His Boys were big noises. They were all specialists. He had selected them with infinite pains. They were chosen for their ability to make the hideous and extremely difficult rumpus known as the Breezy Bellairs Manner and for the way they looked while they made it. They were chosen because of their sex appeal and their endurance. Breezy said: “The better they like you the more you got to give.” Some of his players he could replace fairly easily; the second and third saxophonists and the double-bass, for instance, but Happy Hart the pianist and Syd Skelton the tympanist and Carlos Rivera the piano-accordionist were, he said and believed, the Tops. It was a constant nagging anxiety to Breezy that some day, before his public had had Happy or Syd or Carlos, one or all of them might get hostile or fed up or something, and leave him for the Royal Flush Swingsters or Bones Flannagan and His Merry Mixers or the Percy Personalities. So he was always careful how he handled these three.

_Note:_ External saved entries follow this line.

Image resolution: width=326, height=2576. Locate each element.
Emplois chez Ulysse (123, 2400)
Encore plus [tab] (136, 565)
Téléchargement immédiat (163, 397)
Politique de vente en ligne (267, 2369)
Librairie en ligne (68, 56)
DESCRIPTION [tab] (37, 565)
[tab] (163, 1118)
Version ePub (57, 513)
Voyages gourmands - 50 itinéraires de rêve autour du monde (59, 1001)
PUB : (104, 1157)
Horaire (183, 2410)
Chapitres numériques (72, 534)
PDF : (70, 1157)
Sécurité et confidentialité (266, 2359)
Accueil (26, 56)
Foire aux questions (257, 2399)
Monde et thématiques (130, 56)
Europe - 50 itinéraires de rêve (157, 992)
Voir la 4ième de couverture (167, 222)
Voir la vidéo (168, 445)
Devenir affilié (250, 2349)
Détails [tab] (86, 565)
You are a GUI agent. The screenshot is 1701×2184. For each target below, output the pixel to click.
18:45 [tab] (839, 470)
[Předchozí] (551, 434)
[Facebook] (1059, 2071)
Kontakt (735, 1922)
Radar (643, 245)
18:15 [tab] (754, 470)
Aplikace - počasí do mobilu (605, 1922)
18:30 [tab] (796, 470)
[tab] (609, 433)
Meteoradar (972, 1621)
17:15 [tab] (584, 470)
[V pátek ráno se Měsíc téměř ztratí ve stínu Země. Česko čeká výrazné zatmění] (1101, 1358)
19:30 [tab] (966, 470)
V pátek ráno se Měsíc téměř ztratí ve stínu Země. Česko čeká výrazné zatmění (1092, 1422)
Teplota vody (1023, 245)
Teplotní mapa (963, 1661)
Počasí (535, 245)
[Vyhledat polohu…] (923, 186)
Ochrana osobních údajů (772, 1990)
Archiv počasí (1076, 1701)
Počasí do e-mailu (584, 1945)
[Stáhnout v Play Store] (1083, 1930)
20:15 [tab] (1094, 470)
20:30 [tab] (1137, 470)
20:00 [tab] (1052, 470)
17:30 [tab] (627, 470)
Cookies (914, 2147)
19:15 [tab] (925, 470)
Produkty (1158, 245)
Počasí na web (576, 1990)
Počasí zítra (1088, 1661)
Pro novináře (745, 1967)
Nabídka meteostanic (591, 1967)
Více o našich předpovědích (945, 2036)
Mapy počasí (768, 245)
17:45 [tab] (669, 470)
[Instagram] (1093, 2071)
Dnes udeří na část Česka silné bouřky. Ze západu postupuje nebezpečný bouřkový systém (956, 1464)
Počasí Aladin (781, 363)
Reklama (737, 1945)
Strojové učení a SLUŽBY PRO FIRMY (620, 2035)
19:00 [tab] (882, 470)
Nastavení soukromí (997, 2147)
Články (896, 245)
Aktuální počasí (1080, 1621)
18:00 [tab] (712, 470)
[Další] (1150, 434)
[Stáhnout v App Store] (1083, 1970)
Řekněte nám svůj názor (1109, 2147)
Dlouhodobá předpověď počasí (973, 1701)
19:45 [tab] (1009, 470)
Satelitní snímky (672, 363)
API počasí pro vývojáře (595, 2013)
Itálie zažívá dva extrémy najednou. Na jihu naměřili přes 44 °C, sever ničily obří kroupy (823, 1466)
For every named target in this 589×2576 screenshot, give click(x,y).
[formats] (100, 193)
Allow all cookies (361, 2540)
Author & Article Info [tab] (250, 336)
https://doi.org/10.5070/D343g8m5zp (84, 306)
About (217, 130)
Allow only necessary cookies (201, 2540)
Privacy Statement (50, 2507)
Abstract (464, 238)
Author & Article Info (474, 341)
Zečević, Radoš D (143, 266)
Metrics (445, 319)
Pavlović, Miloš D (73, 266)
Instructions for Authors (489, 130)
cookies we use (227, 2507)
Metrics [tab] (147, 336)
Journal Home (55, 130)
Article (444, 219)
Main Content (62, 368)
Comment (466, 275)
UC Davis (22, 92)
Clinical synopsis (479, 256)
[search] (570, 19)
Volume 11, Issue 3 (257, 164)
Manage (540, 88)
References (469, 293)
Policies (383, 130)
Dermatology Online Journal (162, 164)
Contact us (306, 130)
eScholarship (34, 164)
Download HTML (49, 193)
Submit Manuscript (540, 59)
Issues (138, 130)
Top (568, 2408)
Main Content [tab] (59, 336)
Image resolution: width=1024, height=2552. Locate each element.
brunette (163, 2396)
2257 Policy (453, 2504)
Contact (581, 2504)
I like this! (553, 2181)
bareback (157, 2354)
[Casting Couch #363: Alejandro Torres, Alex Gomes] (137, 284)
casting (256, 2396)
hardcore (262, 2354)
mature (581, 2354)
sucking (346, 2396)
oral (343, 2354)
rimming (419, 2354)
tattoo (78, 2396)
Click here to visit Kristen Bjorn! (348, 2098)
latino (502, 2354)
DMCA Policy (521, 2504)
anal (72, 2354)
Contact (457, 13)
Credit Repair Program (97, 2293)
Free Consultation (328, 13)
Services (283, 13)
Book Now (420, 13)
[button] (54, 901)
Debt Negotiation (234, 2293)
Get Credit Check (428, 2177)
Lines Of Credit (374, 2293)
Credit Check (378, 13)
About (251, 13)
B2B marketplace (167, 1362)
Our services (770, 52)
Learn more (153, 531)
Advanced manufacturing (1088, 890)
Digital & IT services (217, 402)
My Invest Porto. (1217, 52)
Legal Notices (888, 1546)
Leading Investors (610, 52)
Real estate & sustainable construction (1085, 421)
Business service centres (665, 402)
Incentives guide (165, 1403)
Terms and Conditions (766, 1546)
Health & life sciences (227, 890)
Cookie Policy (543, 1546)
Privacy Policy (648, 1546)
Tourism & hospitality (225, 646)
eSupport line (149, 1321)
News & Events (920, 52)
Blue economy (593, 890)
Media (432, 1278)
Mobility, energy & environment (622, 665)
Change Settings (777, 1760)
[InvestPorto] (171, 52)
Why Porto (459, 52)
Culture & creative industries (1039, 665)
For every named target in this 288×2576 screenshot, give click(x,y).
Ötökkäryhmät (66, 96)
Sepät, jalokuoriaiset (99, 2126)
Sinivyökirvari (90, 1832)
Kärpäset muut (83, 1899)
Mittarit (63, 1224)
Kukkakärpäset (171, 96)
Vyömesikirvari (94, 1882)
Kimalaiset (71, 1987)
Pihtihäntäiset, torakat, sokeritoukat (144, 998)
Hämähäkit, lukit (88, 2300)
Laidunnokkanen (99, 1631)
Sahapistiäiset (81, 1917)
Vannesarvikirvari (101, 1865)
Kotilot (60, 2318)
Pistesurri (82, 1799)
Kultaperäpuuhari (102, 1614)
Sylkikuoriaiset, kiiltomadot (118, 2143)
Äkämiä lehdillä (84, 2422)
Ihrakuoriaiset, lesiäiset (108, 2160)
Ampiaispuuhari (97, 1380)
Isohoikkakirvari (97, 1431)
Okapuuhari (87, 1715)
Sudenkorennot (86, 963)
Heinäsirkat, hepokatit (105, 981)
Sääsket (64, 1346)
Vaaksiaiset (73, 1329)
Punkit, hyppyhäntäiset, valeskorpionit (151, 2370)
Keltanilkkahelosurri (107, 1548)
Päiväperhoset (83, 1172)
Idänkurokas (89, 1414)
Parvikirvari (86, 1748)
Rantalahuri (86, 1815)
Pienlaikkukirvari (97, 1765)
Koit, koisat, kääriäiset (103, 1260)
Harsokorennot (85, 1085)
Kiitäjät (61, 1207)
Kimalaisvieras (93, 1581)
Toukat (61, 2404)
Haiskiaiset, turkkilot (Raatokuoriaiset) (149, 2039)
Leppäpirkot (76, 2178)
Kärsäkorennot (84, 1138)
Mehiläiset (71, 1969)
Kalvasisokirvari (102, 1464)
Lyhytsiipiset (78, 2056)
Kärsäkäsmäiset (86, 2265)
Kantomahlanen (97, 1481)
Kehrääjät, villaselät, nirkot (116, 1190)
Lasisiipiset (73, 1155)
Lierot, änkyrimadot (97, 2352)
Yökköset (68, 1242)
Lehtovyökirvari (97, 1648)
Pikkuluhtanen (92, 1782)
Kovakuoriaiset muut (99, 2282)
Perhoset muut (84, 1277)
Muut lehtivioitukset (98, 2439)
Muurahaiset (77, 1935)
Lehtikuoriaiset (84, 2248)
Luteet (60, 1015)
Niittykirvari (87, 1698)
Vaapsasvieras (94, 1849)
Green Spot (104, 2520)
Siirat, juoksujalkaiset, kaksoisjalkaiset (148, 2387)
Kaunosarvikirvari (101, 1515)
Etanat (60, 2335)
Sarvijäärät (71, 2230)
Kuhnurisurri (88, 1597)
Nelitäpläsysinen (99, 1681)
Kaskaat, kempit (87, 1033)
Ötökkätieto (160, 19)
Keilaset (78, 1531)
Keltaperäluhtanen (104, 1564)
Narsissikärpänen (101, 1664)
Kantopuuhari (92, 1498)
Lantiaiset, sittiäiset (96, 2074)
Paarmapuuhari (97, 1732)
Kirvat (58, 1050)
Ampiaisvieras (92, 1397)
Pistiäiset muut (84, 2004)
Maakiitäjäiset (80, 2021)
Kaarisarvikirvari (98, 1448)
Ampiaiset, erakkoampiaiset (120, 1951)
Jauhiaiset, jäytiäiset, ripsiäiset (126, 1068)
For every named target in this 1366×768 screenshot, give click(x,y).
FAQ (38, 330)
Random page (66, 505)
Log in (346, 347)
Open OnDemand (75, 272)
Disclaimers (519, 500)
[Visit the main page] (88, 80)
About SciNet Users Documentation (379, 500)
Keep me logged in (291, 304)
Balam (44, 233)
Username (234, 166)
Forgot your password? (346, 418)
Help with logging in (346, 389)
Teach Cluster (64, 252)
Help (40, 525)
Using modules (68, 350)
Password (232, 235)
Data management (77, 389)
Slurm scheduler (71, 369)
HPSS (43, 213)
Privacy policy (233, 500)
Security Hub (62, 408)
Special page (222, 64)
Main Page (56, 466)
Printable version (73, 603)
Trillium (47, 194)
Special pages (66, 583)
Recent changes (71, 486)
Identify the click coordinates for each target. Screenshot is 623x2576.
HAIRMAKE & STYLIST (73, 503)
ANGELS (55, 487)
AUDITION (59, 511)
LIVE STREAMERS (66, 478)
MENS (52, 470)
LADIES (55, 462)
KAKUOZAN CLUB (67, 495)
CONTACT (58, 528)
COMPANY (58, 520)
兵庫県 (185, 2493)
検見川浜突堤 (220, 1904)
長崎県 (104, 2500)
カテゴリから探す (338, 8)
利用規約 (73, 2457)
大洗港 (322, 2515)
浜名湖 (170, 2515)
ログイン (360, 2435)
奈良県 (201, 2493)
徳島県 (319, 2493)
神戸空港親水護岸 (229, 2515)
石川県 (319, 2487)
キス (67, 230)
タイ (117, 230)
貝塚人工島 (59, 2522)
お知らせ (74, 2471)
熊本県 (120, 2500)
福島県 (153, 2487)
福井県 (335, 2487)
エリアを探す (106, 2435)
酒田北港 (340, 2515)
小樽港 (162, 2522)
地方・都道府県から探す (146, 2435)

He was being careful, now, with Carlos Rivera. Carlos was good. His piano-accordion talked in the Big Way. When his engagement to Félicité de Suze was announced it’d be a Big Build-up for Breezy and the Boys. Carlos was as good as they come.

“Listen, Carlos,” Breezy urged feverishly, “I got an idea. Listen, how about we work it this way? How about letting his lordship fire at you like what he wants and miss you? See? He looks surprised and goes right ahead pulling the trigger and firing and you go right ahead in your hot number and every time he fires, one of the other boys acts like he’s been hit and plays a queer note and how about these boys playing a note each down the scale? And you just smile and sign off and bow kind of sardonically and leave him flat? How about that, boys?”